CON ESTA INFORMACIÓN –
1. Según el texto sobre el Centro Pompidou, ¿entre qué dos lugares de París se sitúa el edificio?
2. Indica si cada afirmación concuerda con el texto sobre el Centro Pompidou, y justifica cada respuesta con una cita literal. (a) La altura del nuevo edificio se limita a seis plantas. (b) El proyecto se eligió entre una decena de propuestas. (c) La escalera exterior tiene un tono azul.
3. Prosigue el texto sobre el Centro Pompidou a partir de su última oración.
━━━━━ TEXTO
« Un taxista, al pasar ante el Centro Pompidou, exclamó: Parece una refinería de petróleo. Con esta anécdota, cogida al vuelo, quiere Aline Moshy transmitir a los lectores de Iberia Dayli, Sun ( 16-9-76) la opinión que merecen a ciertos sectores populares las trazas del complejo cultural más ambicioso del mundo y del Museo de Arte Moderno a él anejo, próximo, a inaugurarse y juzgado por algún crítico, de la retrogresión como una feria de material de fontanería. Situado en uno de los más viejos y típicos barrios de París (entre Les Halles, ya demolidos, y, la plaza de la Bastilla), este edificio de la discordia se conforma como una gran caja de cristal sostenida por rutilantes tubos de acero, al amparo de unos audaces tejidos, oblicuos con el complemento de balcones de hierro y el suplemento de una zigzagueante escalera exterior, entonada en rojo escarlata.
¿Acoge el proyecto, elegido de entre una treintena previamente seleccionada, la pretendida integración de labores investigadoras y demandas populares? La respuesta se hace resueltamente afirmativa, si se tiene sobre todo en cuenta que el grupo de ecólogos colaboradores han acertado a salvar los edificios circundantes, de los siglos XVIII y XIX. logrando además que el alzado del, nuevo (limitado a seis plantas) no desvirtúe para nada la Fisonomía de París, ni altere su horizonte.
Quien quiera adquirir una información exhaustiva en torno al Beaubourg (denominación que de u n tiempo a esta tarte a suplantado a la primitiva de Centro Nacional de Arte y Cultura Georges Pompidou) remítase a la revista parisiense Art Press (n.º 19,julio-agosto,1976), en cuyas páginas se analizan críticamente diversos aspectos del edificio y su función (el objeto, la imagen, la tecnología, documentación, ...),y Catherine Millet transcribe una conversación harto aclaratoria en lo tocante al museo. A éste es al que quiere atender mi comentario, o a la intolerable actitud que, de cara a su inauguración, se obstinan en mantener algunos de los herederos de los famosos. Las familias, concretamente, de Braque, Rouault y Laurens, que habían prometido una cuantiosa donación, parecen ahora condicionarla. ¿A qué razones? No les complace el nuevo edificio y les espanta (¿quiénes son ellos?) ver confundidas las creaciones de sus ilustres parientes con las de desaprensivos innovadores, dados al empleo de materiales innobles, productos escandalosos y procesos nada académicos.
━━━━━━━━━━
━━━━━ MATERIAL MOSTRADO
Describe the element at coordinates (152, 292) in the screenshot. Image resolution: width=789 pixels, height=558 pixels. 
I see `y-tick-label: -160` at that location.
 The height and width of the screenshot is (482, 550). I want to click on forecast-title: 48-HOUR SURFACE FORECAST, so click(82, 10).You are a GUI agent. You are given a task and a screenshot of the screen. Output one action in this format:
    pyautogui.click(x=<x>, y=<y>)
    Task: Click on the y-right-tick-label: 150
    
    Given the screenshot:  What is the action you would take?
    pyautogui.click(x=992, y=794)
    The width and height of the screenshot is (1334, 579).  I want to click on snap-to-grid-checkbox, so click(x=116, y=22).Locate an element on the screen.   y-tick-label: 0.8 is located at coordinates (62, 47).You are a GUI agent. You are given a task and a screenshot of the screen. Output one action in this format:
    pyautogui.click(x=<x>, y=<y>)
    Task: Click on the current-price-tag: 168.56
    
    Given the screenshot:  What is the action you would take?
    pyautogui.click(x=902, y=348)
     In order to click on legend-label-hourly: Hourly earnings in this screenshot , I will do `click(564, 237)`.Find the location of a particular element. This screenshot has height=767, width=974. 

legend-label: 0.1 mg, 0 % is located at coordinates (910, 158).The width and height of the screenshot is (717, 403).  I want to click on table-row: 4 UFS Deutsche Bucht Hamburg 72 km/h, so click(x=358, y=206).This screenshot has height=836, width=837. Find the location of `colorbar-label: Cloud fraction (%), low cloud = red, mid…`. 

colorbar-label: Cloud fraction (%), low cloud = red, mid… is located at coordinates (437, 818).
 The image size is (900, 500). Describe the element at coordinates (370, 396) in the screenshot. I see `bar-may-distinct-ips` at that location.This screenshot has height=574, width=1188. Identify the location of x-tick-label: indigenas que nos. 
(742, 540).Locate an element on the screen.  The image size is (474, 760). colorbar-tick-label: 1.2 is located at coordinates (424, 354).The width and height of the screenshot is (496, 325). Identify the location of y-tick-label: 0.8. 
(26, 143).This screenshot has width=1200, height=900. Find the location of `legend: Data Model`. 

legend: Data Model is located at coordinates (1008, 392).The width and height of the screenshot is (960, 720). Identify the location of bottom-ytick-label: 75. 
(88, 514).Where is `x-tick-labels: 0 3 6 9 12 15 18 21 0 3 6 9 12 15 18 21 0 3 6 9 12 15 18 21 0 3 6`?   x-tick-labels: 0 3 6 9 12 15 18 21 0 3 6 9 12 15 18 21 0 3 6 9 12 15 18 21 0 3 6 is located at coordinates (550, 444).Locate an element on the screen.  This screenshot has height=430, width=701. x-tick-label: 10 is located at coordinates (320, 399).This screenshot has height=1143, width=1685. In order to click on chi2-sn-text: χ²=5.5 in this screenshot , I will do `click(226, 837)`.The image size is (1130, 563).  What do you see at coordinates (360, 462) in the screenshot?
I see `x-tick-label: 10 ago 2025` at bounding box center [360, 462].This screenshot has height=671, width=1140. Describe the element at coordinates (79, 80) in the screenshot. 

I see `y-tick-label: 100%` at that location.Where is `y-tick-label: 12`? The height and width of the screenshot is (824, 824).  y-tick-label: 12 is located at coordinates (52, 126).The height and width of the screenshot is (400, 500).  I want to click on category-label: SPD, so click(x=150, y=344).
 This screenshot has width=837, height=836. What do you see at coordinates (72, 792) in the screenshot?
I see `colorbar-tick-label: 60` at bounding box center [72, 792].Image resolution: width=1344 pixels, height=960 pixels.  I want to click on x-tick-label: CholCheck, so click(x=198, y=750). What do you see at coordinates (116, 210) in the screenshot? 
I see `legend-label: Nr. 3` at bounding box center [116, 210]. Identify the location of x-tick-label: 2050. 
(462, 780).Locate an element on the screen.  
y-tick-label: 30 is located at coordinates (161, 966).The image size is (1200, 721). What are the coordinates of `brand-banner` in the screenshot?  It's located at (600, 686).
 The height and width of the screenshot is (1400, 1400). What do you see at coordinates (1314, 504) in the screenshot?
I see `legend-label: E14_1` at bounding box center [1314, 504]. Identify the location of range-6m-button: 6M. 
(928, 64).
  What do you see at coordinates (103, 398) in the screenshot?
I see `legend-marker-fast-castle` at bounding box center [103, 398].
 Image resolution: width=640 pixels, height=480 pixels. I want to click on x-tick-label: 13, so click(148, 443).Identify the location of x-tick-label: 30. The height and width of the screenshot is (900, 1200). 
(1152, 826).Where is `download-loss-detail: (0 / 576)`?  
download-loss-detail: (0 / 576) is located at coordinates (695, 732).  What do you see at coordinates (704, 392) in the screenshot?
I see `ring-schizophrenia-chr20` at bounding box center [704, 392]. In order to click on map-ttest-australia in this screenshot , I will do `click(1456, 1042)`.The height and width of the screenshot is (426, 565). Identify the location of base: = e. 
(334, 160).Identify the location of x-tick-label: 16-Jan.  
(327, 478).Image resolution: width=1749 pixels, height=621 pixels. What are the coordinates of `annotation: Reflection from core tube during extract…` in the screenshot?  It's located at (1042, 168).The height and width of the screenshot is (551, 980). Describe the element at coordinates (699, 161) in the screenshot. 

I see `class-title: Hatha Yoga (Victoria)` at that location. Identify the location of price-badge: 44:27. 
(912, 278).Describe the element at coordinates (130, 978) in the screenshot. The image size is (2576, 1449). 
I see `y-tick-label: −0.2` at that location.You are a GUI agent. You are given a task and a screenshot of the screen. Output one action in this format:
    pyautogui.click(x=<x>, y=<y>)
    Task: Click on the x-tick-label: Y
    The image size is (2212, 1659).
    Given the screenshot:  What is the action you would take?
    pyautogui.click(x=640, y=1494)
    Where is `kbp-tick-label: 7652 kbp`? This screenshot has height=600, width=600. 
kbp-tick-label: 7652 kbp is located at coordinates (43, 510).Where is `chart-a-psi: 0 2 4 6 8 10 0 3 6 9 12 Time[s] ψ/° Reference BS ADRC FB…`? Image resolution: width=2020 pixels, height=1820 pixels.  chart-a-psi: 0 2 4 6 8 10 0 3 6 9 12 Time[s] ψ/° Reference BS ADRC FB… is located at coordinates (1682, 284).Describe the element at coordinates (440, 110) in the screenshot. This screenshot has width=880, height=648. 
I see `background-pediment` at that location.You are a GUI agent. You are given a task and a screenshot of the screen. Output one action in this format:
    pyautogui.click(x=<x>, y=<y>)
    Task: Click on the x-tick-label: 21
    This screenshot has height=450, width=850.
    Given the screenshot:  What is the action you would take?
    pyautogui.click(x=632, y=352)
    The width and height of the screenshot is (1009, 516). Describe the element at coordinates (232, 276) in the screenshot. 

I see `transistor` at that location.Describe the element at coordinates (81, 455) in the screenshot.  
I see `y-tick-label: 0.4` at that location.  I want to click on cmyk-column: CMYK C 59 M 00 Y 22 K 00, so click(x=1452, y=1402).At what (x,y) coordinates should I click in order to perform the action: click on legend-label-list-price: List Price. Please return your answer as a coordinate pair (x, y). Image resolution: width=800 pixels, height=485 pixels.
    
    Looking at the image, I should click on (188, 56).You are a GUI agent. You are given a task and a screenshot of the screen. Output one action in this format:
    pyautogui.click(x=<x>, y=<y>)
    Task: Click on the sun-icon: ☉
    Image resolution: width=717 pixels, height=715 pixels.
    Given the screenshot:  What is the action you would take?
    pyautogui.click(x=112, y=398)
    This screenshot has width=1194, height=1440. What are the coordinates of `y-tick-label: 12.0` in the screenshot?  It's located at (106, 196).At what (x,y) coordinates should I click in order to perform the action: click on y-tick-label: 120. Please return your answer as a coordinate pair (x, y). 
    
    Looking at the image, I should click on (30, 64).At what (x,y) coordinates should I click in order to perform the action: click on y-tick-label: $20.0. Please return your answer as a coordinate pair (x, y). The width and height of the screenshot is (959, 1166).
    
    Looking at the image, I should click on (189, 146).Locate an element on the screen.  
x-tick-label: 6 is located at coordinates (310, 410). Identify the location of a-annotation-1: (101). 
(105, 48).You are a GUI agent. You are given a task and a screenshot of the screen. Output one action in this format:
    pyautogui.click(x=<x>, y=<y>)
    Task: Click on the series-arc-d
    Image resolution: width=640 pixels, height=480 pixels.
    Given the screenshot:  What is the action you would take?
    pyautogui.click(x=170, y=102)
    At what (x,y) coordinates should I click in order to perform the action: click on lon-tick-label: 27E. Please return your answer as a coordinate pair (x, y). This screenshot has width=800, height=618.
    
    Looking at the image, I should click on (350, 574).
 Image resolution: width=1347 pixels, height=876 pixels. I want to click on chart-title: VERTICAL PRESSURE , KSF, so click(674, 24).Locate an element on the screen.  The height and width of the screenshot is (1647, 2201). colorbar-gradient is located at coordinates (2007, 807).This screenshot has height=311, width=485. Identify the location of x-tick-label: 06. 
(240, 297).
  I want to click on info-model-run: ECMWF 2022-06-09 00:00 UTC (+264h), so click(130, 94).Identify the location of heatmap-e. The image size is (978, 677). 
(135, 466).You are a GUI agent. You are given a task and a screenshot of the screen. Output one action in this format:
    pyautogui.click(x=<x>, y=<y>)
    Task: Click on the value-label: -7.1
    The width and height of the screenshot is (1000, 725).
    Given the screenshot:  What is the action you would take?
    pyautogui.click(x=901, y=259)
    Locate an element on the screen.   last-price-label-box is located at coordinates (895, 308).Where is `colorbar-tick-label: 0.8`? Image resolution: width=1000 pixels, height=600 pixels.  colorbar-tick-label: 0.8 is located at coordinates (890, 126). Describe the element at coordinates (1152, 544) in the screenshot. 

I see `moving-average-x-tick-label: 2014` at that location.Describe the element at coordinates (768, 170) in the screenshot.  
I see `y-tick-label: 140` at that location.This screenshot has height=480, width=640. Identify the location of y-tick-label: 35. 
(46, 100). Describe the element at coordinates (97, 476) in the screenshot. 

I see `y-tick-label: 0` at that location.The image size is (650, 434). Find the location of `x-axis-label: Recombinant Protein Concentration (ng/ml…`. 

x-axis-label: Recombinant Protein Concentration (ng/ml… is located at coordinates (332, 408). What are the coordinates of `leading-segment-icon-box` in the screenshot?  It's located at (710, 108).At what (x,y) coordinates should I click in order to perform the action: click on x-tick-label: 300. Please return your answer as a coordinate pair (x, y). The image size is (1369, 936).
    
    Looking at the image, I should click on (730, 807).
━━━━━━━━━━
RESPUESTAS DEL EJERCICIO –
1. Entre Les Halles y la plaza de la Bastilla.

2.
(a) Sí: «limitado a seis plantas».
(b) No: «elegido de entre una treintena previamente seleccionada».
(c) No: «entonada en rojo escarlata».

3.
Y es lo curioso del caso que este tan contumaz puritanismo ha terminado por deparar, al margen de sus propósitos, la más razonable de las soluciones: la escisión del arte contemporáneo en dos mitades y al cobijo de dos dependencias diferentes. Las obras correspondientes a la primera mitad de lo que va de siglo quedarán confiadas, salvo contada y significativa excepción, a un museo específico a inaugurar el próximo año, yendo a parar las de la otra mitad a las salas del Beaubourg o, según se quiera, Centro Nacíonal de Arte y Cultura Georges Pompidou.
Dos direcciones fundamentales tratarán de conciliarse en la nueva orientación museística: someter toda actividad selectiva y expositiva a criterios de independencia absoluta y estricta actualidad. «Se acabaron los tiempos -ha escrito Viatte, uno de los responsables máximos del nuevo museo- en que un conservador de antigüedades egipcias tenía que ser juez de las pinturas de Mondrian. Ahora tendremos verdadera autonomía y contaremos con nuestros propios presupuestos».
Refinería de petróleo, en el alegre entender del transeúnte, feria de material de fontanería, a juicio de los retrógrados, o arquítectura agresiva, en la acertada opinión de Viatte, no sumisa al consabido compromiso entre lo tradicional y lo moderno, el nuevo museo se propone congregar, atinadamente, las renovadas corrientes americanas y europeas destinando la exposición inaugural a quien mejor cuadra el papel de genuino vehículo entre unas y otras: el gran Marcel Duchamp.